● **SUPPLIED TEXT**
Type 2 diabetes: This form of diabetes occurs much more frequently than type 1, with around 90 per cent of all affected people suffering from type 2. In contrast to type 1 diabetes, type 2 diabetes is often lifestyle-related: Insufficient exercise and a poor diet are among the main causes. High blood pressure, pregnancy, advanced age and certain medications can also favour the development of diabetes. People who are overweight have almost three times the risk of developing type 2 diabetes.

Diabetes due to obesity: You should be aware of these symptoms

If you are overweight, you should always watch out for sudden symptoms. In diabetes, however, they are rather unspecific. Typical first signs are severe thirst, tiredness or dry skin. This is why diabetes is often diagnosed very late. With a simple test, your doctor can determine whether you have diabetes or a pre-diabetes condition.

Other symptoms include:

  • strong urge to urinate
  • nausea
  • listlessness
  • reduced performance
  • susceptibility to infection
  • dizziness
  • visual disturbances
  • poor healing wounds

How are obesity and type 2 diabetes related?

Obesity is one of the most important risk factors for the development of type 2 diabetes. In addition to genetic causes, doctors suspect the following connection between diabetes and obesity:

Too much fatty tissue can lead to constant small inflammations in the body. These chronic inflammations appear to play a role in the development of type 2 diabetes. You don’t feel the inflammation, but it is not good for the body as it makes it more difficult for the hormone insulin to regulate the sugar levels in the blood. If the body’s own insulin no longer works properly, this is known as insulin resistance, which can also be hereditary. After eating, too much sugar remains in the blood. As a result, the pancreas has to produce more and more insulin. At some point, the insulin-producing cells are exhausted and type 2 diabetes can develop.

● **DATASET EXTRACT**
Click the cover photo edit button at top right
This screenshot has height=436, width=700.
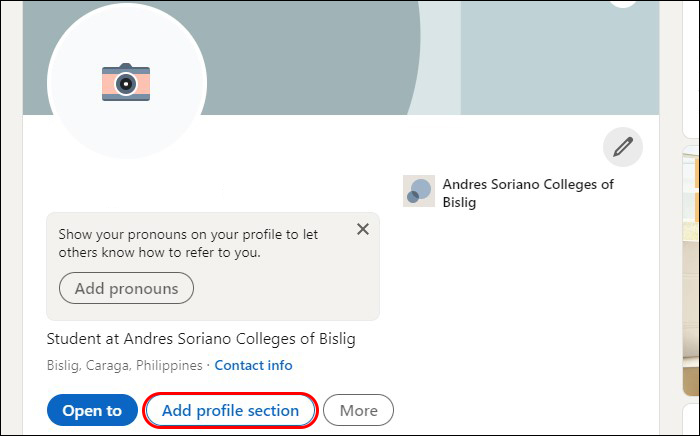click(624, 3)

● **REQUIRED WORK**
In the diabetes text, how much greater is the risk of type 2 diabetes for overweight people?

● **ANSWER TO THE PROBLEM**
Overweight people have almost three times the risk.